Exercise:
Please list every named place in the article on Roumieh prison below, including cities, the country, the neighborhood, the prison and the prison block, in order of first mention.
START Document segment
Beirut's Bastille

The free-for-all inside Lebanon's most notorious prison.

BY SULOME ANDERSON | MAY 2, 2013

"It's not true that these Islamist prisoners have it better than the others," he says. "On the contrary, they're searched far more than the other prisoners.… The reason people think that they enjoy more privileges is because there are around 200 of these Islamist prisoners in Roumieh and they are united under one leadership, so when they have demands, they send a very strong message."

Asked to explain reports that the Islamists often refuse to allow prison guards access to Block B, the sheikh smiles patiently.

"That was a misunderstanding between the Islamists inside Roumieh prison and the security forces," he says. "The security forces sent a new team to the prison, and the Islamists assumed that this team was there to give them a hard time or to try and divide them. At the same time, these police told their superiors that they didn't want to enter Block B because the Islamists could be dangerous terrorists."

Hassan, another sheikh who leads a Salafi militia in Tripoli, has been an inmate in Roumieh on more than one occasion. His last stint was a year and a half long, and he served out his sentence in Block B. He sips a cup of tea at his apartment in the Tripoli neighborhood of Bab al-Tabbaneh, a predominantly Sunni area that often serves as a flash point for bloody clashes with an adjacent Alawite neighborhood.
END Document segment
START Information shown
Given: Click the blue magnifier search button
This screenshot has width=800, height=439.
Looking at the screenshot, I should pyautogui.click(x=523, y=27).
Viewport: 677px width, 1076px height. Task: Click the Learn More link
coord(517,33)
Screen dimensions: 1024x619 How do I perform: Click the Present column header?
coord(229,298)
END Information shown
START Information shown
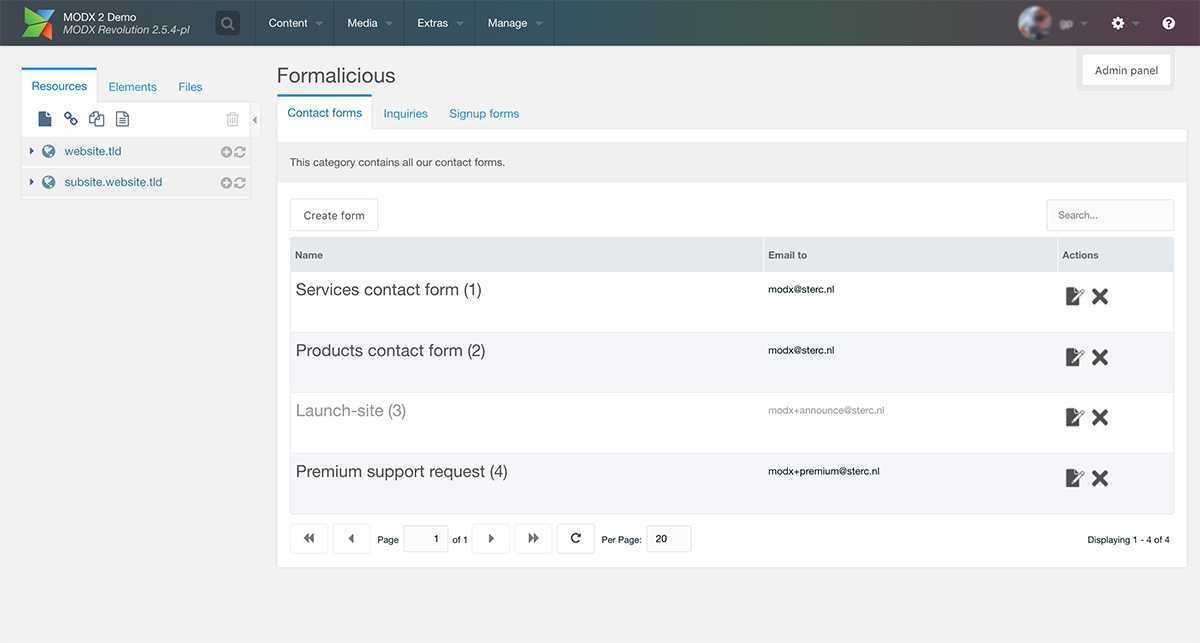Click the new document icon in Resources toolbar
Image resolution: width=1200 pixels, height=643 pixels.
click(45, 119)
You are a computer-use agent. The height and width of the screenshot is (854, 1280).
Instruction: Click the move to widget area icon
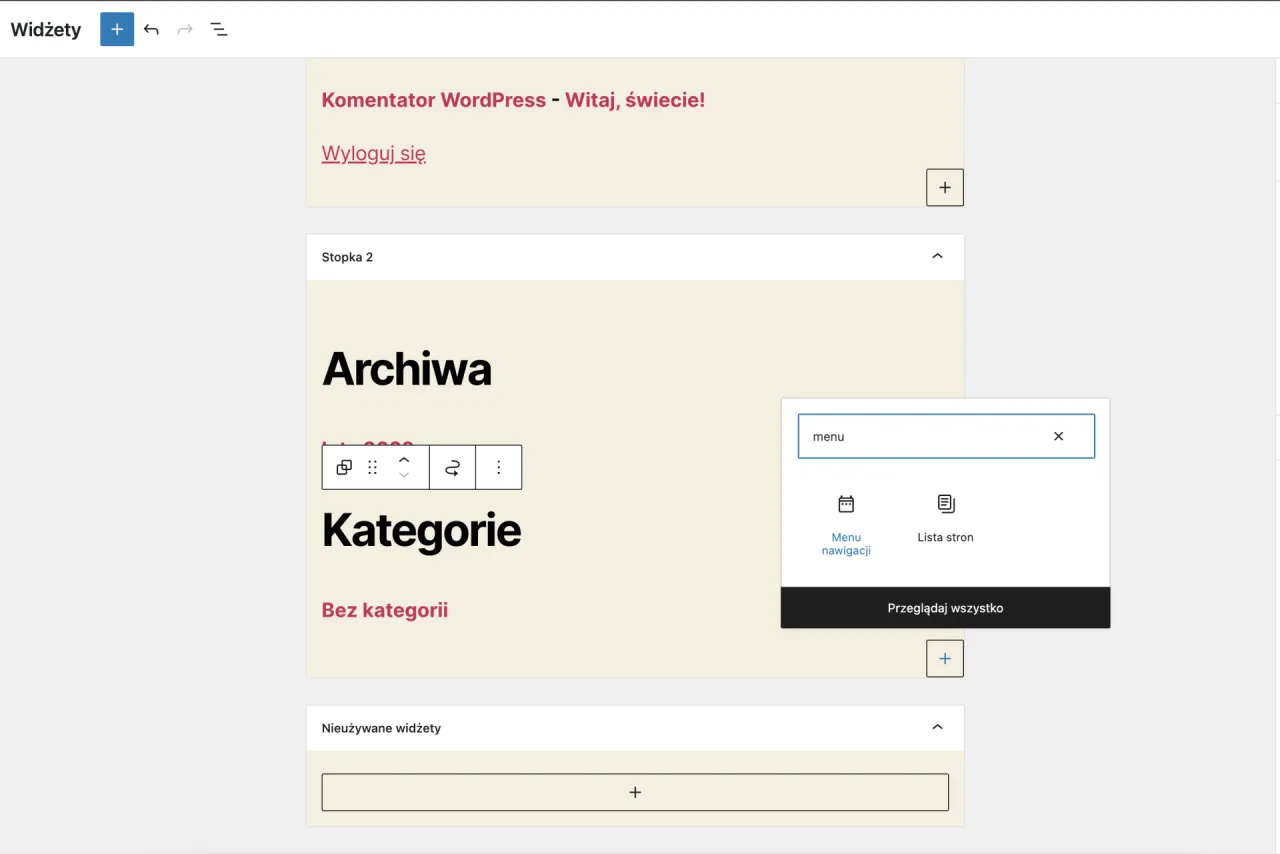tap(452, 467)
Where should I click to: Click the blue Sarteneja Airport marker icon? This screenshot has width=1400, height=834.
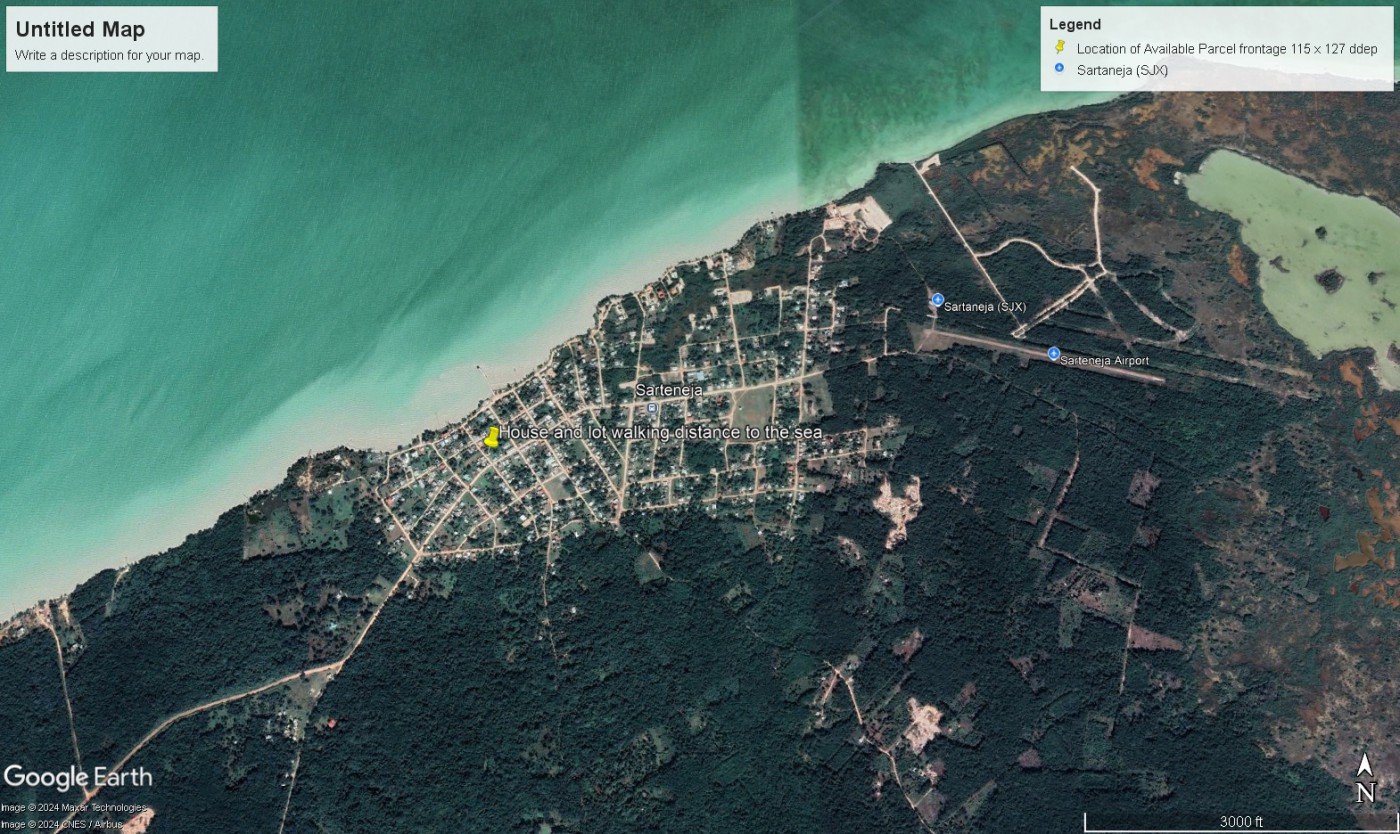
END Information shown
Reply to the task:
Beirut, Lebanon, Roumieh, Block B, Tripoli, Bab al-Tabbaneh